**What is required:**
In the entries below, how many lines include "computer"? Reply with the number and nothing more.

**Data listing:**
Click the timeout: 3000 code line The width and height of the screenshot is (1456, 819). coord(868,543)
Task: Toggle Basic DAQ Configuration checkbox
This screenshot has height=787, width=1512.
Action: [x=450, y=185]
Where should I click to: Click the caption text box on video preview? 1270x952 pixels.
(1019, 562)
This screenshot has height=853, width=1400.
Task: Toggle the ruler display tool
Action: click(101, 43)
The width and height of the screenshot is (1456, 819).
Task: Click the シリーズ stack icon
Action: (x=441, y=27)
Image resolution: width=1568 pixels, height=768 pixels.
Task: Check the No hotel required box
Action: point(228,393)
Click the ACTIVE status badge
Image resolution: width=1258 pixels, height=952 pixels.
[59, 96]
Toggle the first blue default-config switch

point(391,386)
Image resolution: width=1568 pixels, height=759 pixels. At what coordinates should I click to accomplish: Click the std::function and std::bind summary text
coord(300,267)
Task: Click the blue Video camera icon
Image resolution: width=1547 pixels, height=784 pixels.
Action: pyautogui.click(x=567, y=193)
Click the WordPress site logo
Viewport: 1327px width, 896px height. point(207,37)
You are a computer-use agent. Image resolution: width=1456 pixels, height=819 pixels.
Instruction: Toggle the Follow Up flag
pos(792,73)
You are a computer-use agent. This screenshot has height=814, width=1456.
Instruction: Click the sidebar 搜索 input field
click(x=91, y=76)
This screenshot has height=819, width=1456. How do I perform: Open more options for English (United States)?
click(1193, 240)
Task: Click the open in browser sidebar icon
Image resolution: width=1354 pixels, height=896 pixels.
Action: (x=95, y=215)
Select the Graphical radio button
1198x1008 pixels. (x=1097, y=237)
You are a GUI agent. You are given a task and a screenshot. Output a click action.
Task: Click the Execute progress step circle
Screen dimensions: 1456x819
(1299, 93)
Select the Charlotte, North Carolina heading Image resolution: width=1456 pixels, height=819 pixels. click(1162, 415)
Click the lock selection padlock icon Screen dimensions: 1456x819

**Your solution:**
2